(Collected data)
#####

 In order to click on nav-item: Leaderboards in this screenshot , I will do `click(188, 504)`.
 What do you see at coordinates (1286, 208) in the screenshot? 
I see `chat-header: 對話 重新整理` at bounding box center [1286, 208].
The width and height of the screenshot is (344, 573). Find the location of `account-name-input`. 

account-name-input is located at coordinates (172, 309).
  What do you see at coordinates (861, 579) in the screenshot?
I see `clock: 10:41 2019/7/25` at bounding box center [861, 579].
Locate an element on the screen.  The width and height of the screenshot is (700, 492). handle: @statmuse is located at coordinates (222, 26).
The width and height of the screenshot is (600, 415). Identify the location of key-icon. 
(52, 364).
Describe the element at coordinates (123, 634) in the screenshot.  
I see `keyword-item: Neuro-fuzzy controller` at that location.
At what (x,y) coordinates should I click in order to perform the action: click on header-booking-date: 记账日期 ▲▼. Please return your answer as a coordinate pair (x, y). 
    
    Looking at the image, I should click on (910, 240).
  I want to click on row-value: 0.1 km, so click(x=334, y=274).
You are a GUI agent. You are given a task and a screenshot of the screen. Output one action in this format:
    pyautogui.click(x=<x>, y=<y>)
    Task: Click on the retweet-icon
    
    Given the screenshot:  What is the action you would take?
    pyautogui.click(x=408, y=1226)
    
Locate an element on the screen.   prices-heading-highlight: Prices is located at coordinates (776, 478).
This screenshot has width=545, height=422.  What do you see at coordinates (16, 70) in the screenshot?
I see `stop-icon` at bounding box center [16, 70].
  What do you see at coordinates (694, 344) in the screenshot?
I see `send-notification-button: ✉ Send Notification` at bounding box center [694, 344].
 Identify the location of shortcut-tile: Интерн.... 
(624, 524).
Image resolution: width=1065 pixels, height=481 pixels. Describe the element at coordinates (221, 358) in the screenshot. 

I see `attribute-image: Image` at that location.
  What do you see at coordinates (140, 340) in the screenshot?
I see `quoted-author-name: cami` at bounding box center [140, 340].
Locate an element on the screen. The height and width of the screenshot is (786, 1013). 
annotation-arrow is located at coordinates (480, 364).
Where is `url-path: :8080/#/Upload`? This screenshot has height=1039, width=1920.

#####

# How to complete this task
Reproduce the entries above word for word, from the very first line through the line containing "account-name-input is located", including that line.

# Reply to the exercise
 In order to click on nav-item: Leaderboards in this screenshot , I will do `click(188, 504)`.
 What do you see at coordinates (1286, 208) in the screenshot? 
I see `chat-header: 對話 重新整理` at bounding box center [1286, 208].
The width and height of the screenshot is (344, 573). Find the location of `account-name-input`. 

account-name-input is located at coordinates (172, 309).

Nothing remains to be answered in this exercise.